最後に、ハリス氏が最も強く訴えていた一つに、「トランプ氏は民主主義の破壊者だ」というものがありました。彼は独裁者になりうるとも。
確かに、私もトランプ氏にその傾向があると思います。プーチンやハンガリーのオルバン大統領と仲が良いのも、性格が比較的同じだからでしょう。
しかし、トランプ氏の支持者達にとっては民主党とハリス氏こそが民主主義の破壊者だと言う捉え方でした。アメリカがアメリカでなくなってしまう。アメリカを守るのは自分達だとも考えていたとも思います。
さらに、無党派層にとっては彼が独裁者かどうかはあまり問題ではありませんでした。①で取り上げたように、インフレを何とかしてほしい。生活が苦しい。それをどうにかしてくれる人はトランプ氏だと考えたのでしょう。
少し前になりますが、日本でも「おにぎり食べたーい」というメモ書きを残して餓死した人物がおり、問題になりました。
北九州市生活保護受給者死亡事件(門司餓死事件)

....

*作業指示:*
上のトランプ氏とハリス氏をめぐる文章のうち、「しかし、トランプ氏の支持者達」で始まり「ンプ氏だと考えたのでしょう。」まで続く部分を、一字も変えずに書き写す。

*データ抜粋:*
....

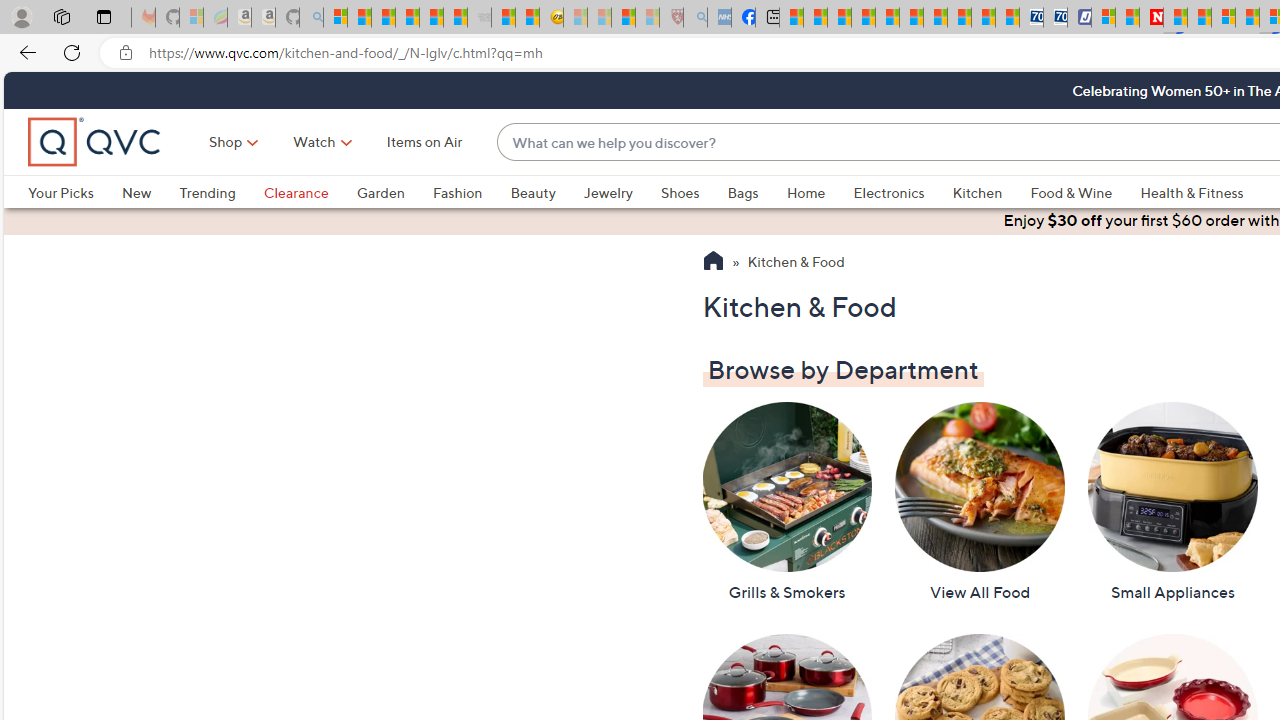 This screenshot has height=720, width=1280. I want to click on 'Shoes', so click(694, 192).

....

*完成した演習:*
しかし、トランプ氏の支持者達にとっては民主党とハリス氏こそが民主主義の破壊者だと言う捉え方でした。アメリカがアメリカでなくなってしまう。アメリカを守るのは自分達だとも考えていたとも思います。
さらに、無党派層にとっては彼が独裁者かどうかはあまり問題ではありませんでした。①で取り上げたように、インフレを何とかしてほしい。生活が苦しい。それをどうにかしてくれる人はトランプ氏だと考えたのでしょう。